> [EXTRACTED ENTRIES]
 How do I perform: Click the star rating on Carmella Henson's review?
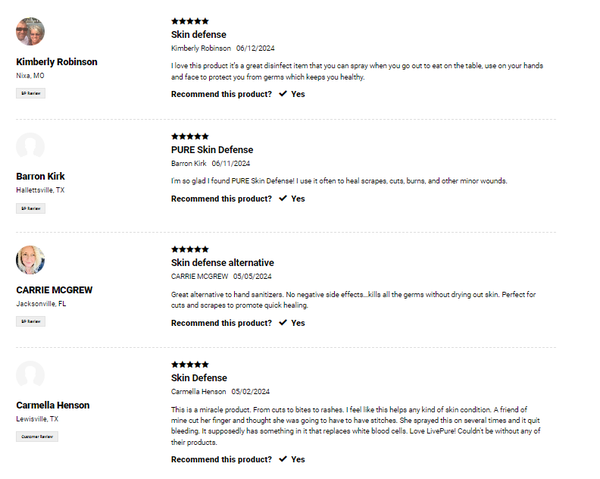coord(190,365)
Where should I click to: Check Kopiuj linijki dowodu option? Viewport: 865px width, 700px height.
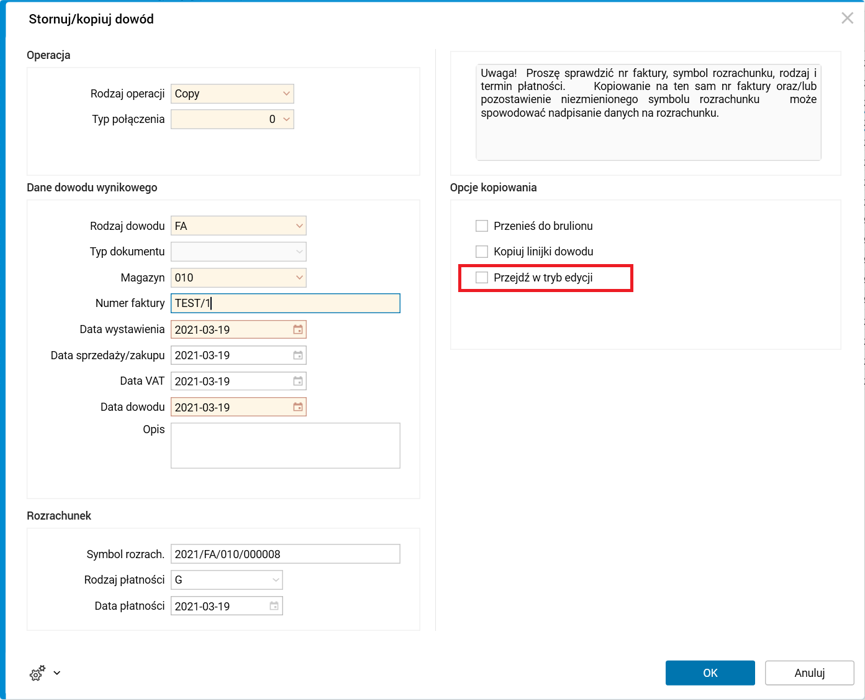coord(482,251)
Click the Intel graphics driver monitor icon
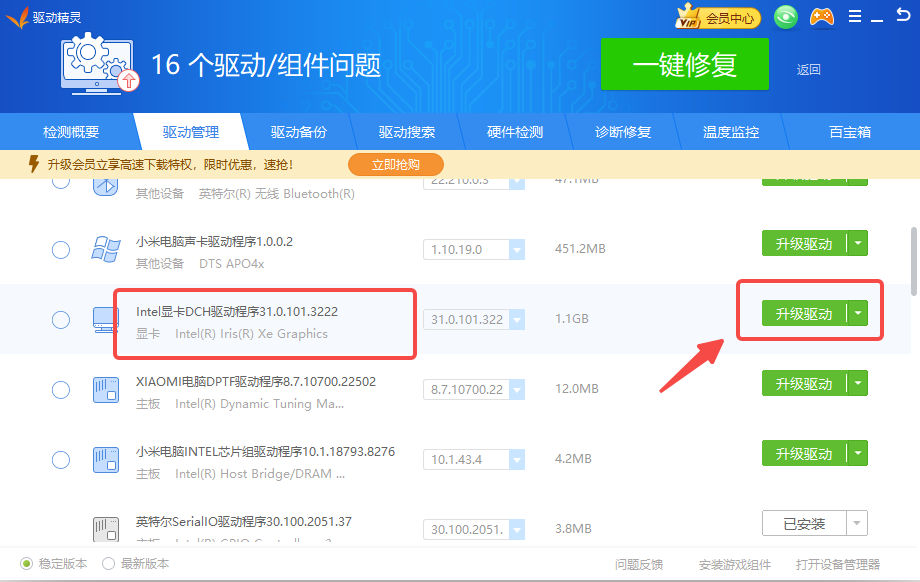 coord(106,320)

> [WHAT IS EXPECTED] Only the pictures are to be left out, and all of the data must otherwise be transcribed exactly.

> [SOLUTION]
 How do I perform: Click the star rating on Carmella Henson's review?
coord(190,365)
Where should I click to: Check Kopiuj linijki dowodu option? Viewport: 865px width, 700px height.
coord(482,251)
Click the Intel graphics driver monitor icon
 coord(106,320)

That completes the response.